• **Task**
Extract everything from "TJ Reid won" down to "for a sideline." in the hurling match report below, copying it word for word.

• **Given text**
_ _ _

TJ Reid won the subsequent puckout before laying the pass off to Richie Leahy for the lead score. Lester Ryan won Darragh Mooney's puck-out but when Tipperary won back possession, and Billy McCarthy had a shot at goal, his attempt was blocked by a diving Ryan, who flicked the ball out for a sideline.

A few seconds later, Breen had another opportunity to land the equaliser when he shot from just outside the '45 but Cillian Buckley launched himself at Breen and blocked down the attempt with the top of his hurley. When Breen picked up the loose sliotar and took off towards goal, he was hunted down by five Kilkenny players before eventually being turned over by James Maher.

Tipperary threw everything at Kilkenny in the second half when chasing down a seven-point lead. Tipperary seemed to have momentum heading down the home straight but when the heat was at its most intense in the last six minutes, including two minutes of injury time, Kilkenny made 28 plays to Tipperary's 16.

_ _ _

• **Data extract**
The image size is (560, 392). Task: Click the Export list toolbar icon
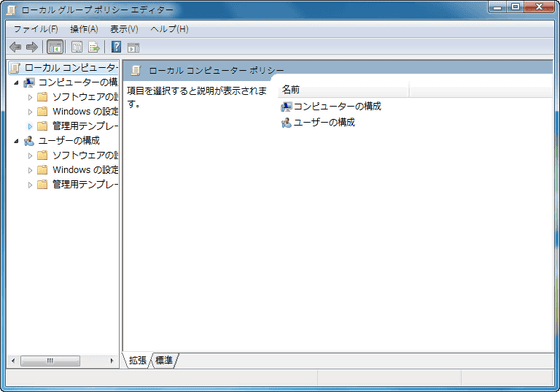(x=94, y=47)
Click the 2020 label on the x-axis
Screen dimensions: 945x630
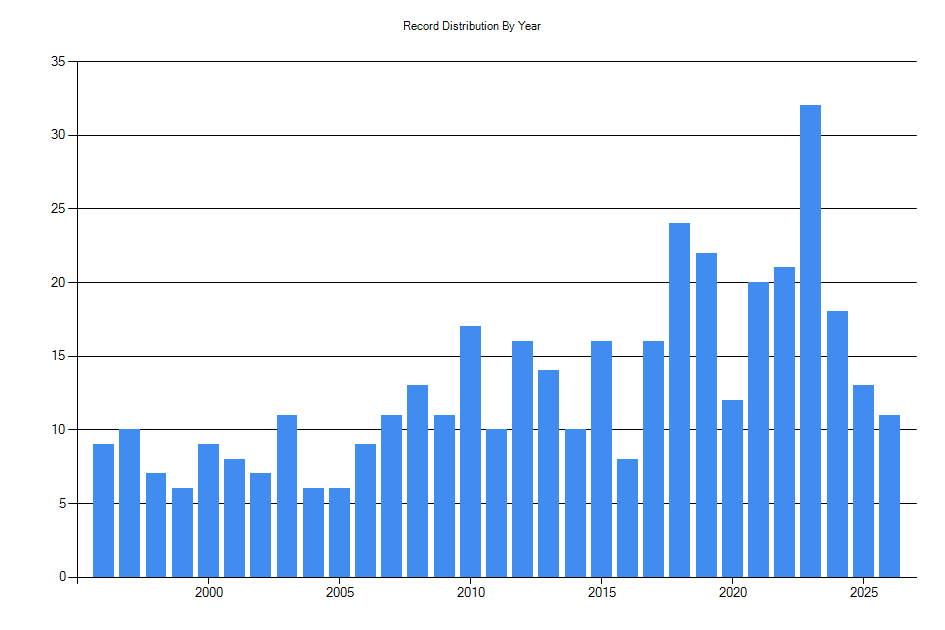tap(731, 592)
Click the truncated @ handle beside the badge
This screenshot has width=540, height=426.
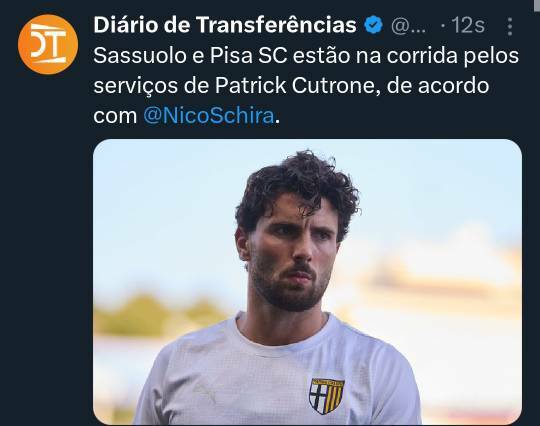[409, 25]
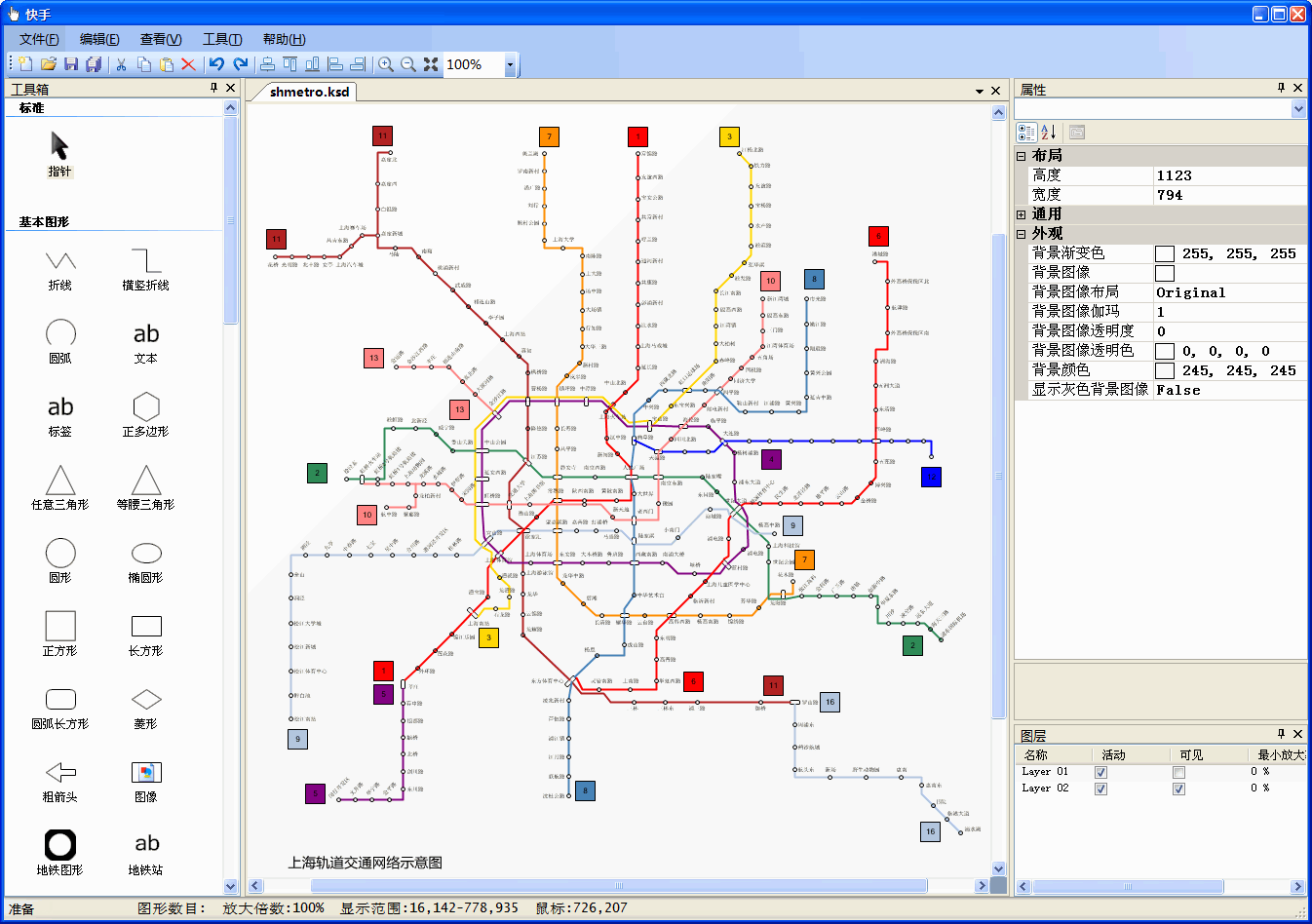The image size is (1312, 924).
Task: Click the Open file toolbar icon
Action: point(48,64)
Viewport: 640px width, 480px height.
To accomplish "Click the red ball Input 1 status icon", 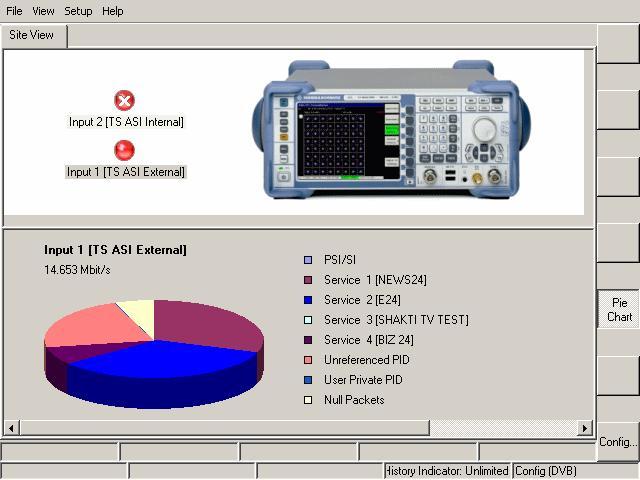I will 125,150.
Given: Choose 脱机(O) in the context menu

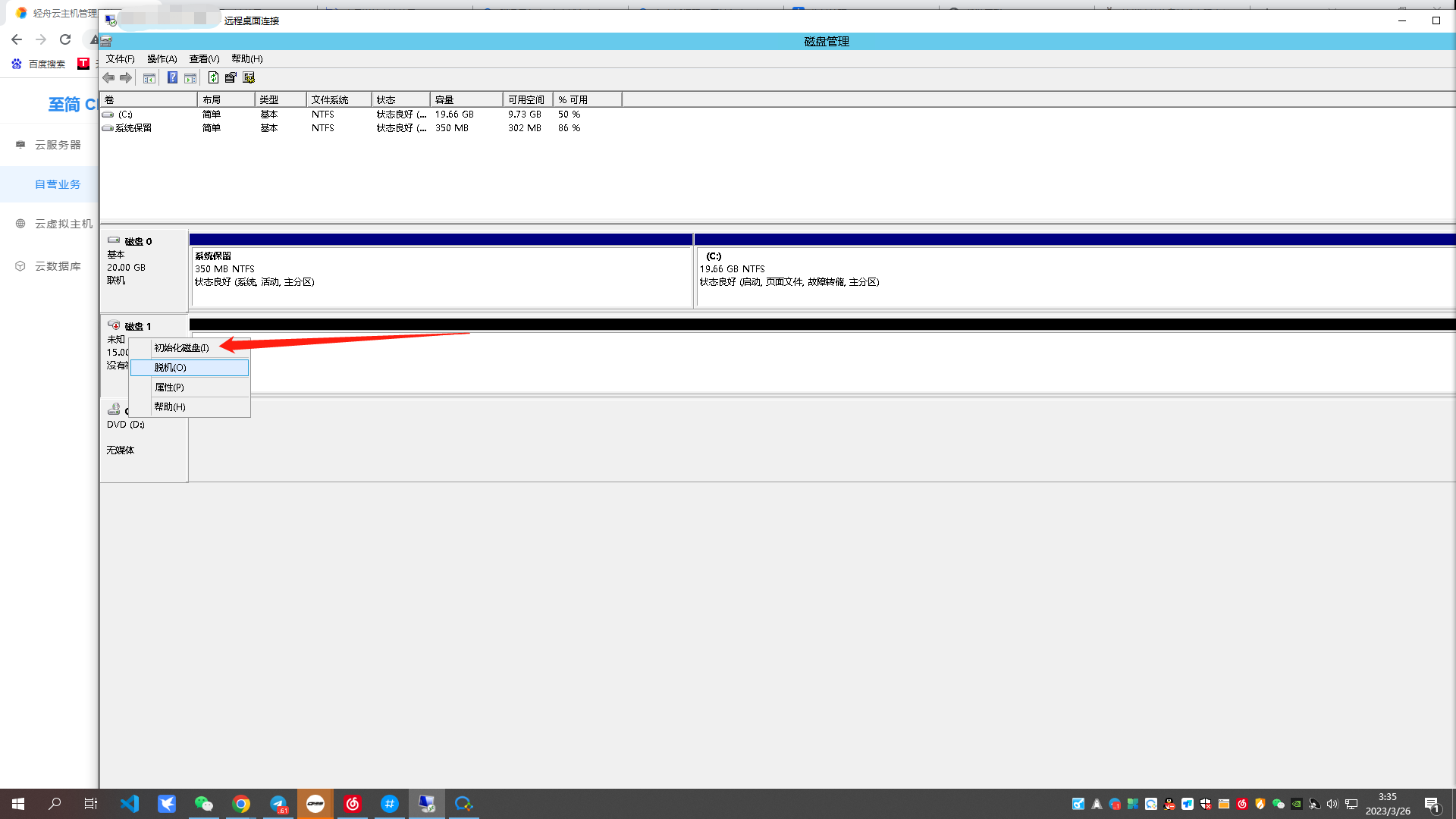Looking at the screenshot, I should point(170,367).
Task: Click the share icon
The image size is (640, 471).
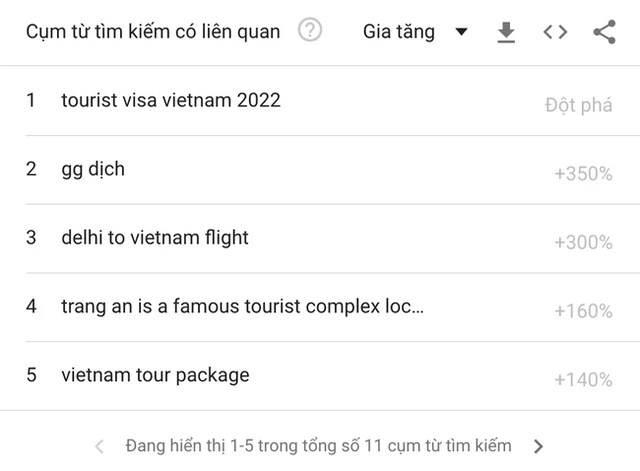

_ _ _

• **Response below**
TJ Reid won the subsequent puckout before laying the pass off to Richie Leahy for the lead score. Lester Ryan won Darragh Mooney's puck-out but when Tipperary won back possession, and Billy McCarthy had a shot at goal, his attempt was blocked by a diving Ryan, who flicked the ball out for a sideline.